Ensemble mit verschiedenen kreativen Ansätzen
Die hohe Qualität der einzelnen Inszenierungen erklärt sich durch die Zusammensetzung des Ensembles, denn Claudia Olma, Carsten Dittrich, Friederike Krahl und Thomas Hänsel sind alle diplomierte Figurenspielerinnen und Figurenspieler, die an den Hochschulen in Berlin und Stuttgart ausgebildet wurden und feste Stückverträge besitzen. Die verschiedenen kreativen Ansätze der einzelnen Mitglieder sorgen für die Vielfalt der Darstellungsformen und schaffen einen konstruktiven Diskussionsraum, der die Möglichkeit gegenseitiger Kritik genauso beinhaltet wie gemeinschaftliche Projekte. Die Verbindung zwischen dem eigenen Anspruch an das künstlerische Wirken und dem Bedienen der Sehgewohnheiten junger Zuschauer herzustellen, ist eine Herausforderung, welche die Spieler immer wieder annehmen.
Ein Blick auf das regelmäßige Abendprogramm verrät zusätzlich, dass der Verwirklichung von Projekten über den Kinderspielplan hinaus stets Raum zur Verfügung gestellt wird. So führt Carsten Dittrich mithilfe des Geistes eines im Mittelalter verstorbenen Bäckermeisters durch das benachbarte Städtchen Ettlingen und präsentiert an Originalschauplätzen die dazugehörigen Sagen. Als Mitarbeiter des Institutes für postmortale Psychokinese machen Claudia Olma und Thomas Hänsel den (erwachsenen) Zuschauern im Zusammenspiel von Farben, Licht und Schatten eindrücklich die verloren geglaubte Gedankenwelt von Kaspar Hauser begreiflich und mit Kuscheltieren als Protagonisten erzählt Friederike Krahl leidenschaftlich und berührend von den Höhepunkten und Abgründen aus dem Gefühlsleben von Mann und Frau. Untermalt von Live-Musik schafft sie es dabei, die inhärente Kraft des Objekttheaters aufzuzeigen.
Das Festival marottinale und neue Pläne
Auch die jährliche Durchführung der marottinale, einem kleinen Festival für etablierte und junge Künstler der Figurentheaterszene, ist eher eine Herzensangelegenheit als finanzielles Kalkül. Zu einem großen Teil selbst finanziert, hat das vielfältige Festivalprogramm bereits ein treues, erwachsenes Stammpublikum gefunden und es kommen immer wieder neue Zuschauer, die sich von einzelnen Stücken angesprochen fühlen.
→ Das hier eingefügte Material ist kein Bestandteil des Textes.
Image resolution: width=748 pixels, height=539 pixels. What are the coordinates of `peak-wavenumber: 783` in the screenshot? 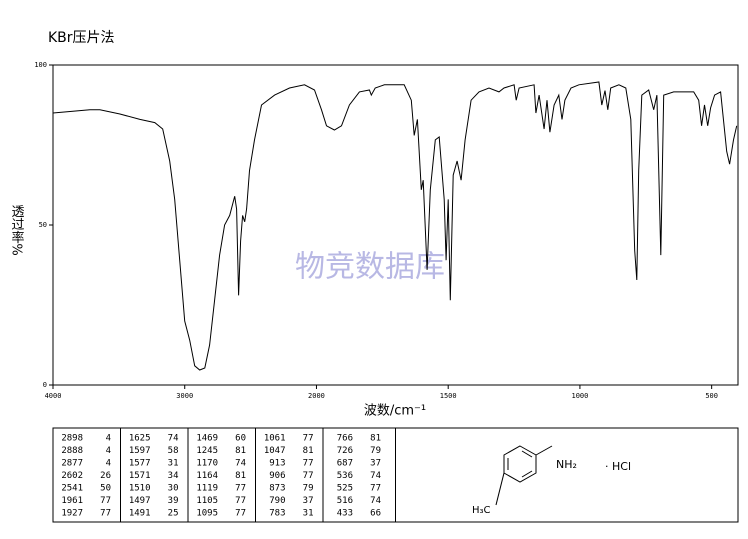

Der rege Austausch zwischen Künstlern, Publikum und Veranstalter trägt indes dazu bei, das Verständnis für die oft belächelte Kunstform zu erhöhen.
Mit dem 25 jährigen Bestehen versucht das marotte-Figurentheater nun auch eine leichte Verschiebung des bisherigen Modells zu erreichen. Mit einer erhofften Förderungssteigerung sollen zum einen eine Kindertheatergruppe aufgebaut und Workshops gegeben werden. Zum anderen soll die Gastspielanzahl reduziert werden, um das künstlerische Potenzial des Ensembles und der Spielstätte besser zu nutzen. Stücke mit mehreren Beteiligten, intensivere Probearbeit und eine Konzentration auf das hauseigene Programm sind geplant. Ein Anliegen, das hoffentlich gehört und unterstützt wird.